— Your goal —
Could you reproduce the Labor Day post about tech unions below word for word, in full?

(Excerpt provided)

Today’s Labor Day in the United States, and I want to mention some tech unions who could use our support.
First, I want to mention the workers at Grindr United, who announced their intention to unionize on July 20. Two weeks later, Grindr’s CEO announced a company-wide “return to office” policy. Workers were given two weeks to choose: relocate to distant cities, or be forced to leave the company.
Grindr engineers must report to the company’s Chicago office, marketing must report to Los Angeles, and product management and design must report to either L.A. or Bay Area offices. […]
“This is a very, very difficult time in the country right now for trans people. This is hard for anybody, but particularly for trans people,” [product manager Quinn] McGee added. “That they have to uproot themselves from where they have found safety and security and family is appallingly cruel. Telling us to move to cities where we don’t have medical providers. It’s appalling. I’m lost for words.”
Grindr’s union is asking people to fill out this petition to Grindr’s CEO, and demand he recognize the union.
Next, there’s the workers at CfA Workers United. On August 31, Code for America’s leadership announced they’d be laying off 35 employees, with immediate effect. Financial reasons were cited as a main driver for the layoffs, but CfA’s leadership admitted they’re eliminating jobs at the same time they’re expanding the company’s C-suite. What’s more, according to one of the affected workers, the company announced the layoffs during a bargaining session with the union. This after literal years of management delays during contract negotiations, no less.
In other words, rather than meaningfully engage with their workers in collective bargaining, Code for America’s leadership laid off 35 workers immediately before the long Labor Day weekend — the day before workers’ rents would come due.1
The union has set up a mutual aid fund to support the affected workers, if you’re in a position to lend financial support to workers who lost their jobs.
Just from where I sit, every single one of these workers deserved better: they deserved to be treated with respect by their company’s leadership; they deserved a strong contract. And they deserved a union.
Here’s the thing, though: you deserve these things too. We all do.
Today is Labor Day in the United States, after all.

(End Excerpt provided)
(Available data)

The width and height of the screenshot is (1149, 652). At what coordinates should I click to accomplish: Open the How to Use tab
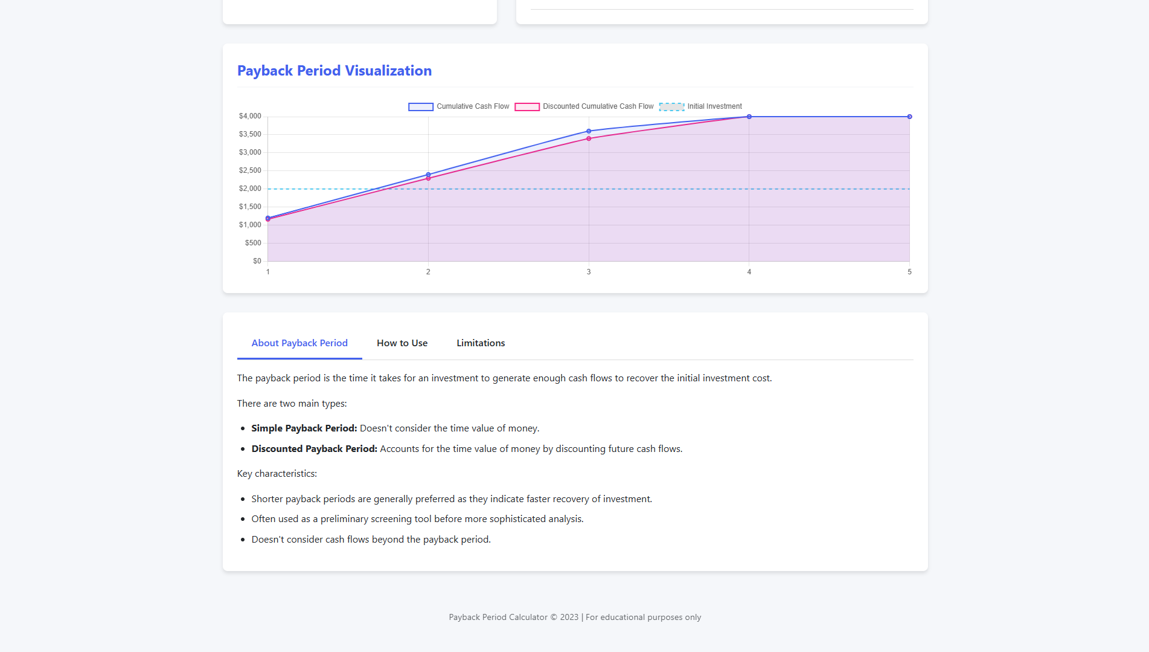click(x=402, y=343)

(End Available data)

— Completed exercise —
Today’s Labor Day in the United States, and I want to mention some tech unions who could use our support.
First, I want to mention the workers at Grindr United, who announced their intention to unionize on July 20. Two weeks later, Grindr’s CEO announced a company-wide “return to office” policy. Workers were given two weeks to choose: relocate to distant cities, or be forced to leave the company.
Grindr engineers must report to the company’s Chicago office, marketing must report to Los Angeles, and product management and design must report to either L.A. or Bay Area offices. […]
“This is a very, very difficult time in the country right now for trans people. This is hard for anybody, but particularly for trans people,” [product manager Quinn] McGee added. “That they have to uproot themselves from where they have found safety and security and family is appallingly cruel. Telling us to move to cities where we don’t have medical providers. It’s appalling. I’m lost for words.”
Grindr’s union is asking people to fill out this petition to Grindr’s CEO, and demand he recognize the union.
Next, there’s the workers at CfA Workers United. On August 31, Code for America’s leadership announced they’d be laying off 35 employees, with immediate effect. Financial reasons were cited as a main driver for the layoffs, but CfA’s leadership admitted they’re eliminating jobs at the same time they’re expanding the company’s C-suite. What’s more, according to one of the affected workers, the company announced the layoffs during a bargaining session with the union. This after literal years of management delays during contract negotiations, no less.
In other words, rather than meaningfully engage with their workers in collective bargaining, Code for America’s leadership laid off 35 workers immediately before the long Labor Day weekend — the day before workers’ rents would come due.1
The union has set up a mutual aid fund to support the affected workers, if you’re in a position to lend financial support to workers who lost their jobs.
Just from where I sit, every single one of these workers deserved better: they deserved to be treated with respect by their company’s leadership; they deserved a strong contract. And they deserved a union.
Here’s the thing, though: you deserve these things too. We all do.
Today is Labor Day in the United States, after all.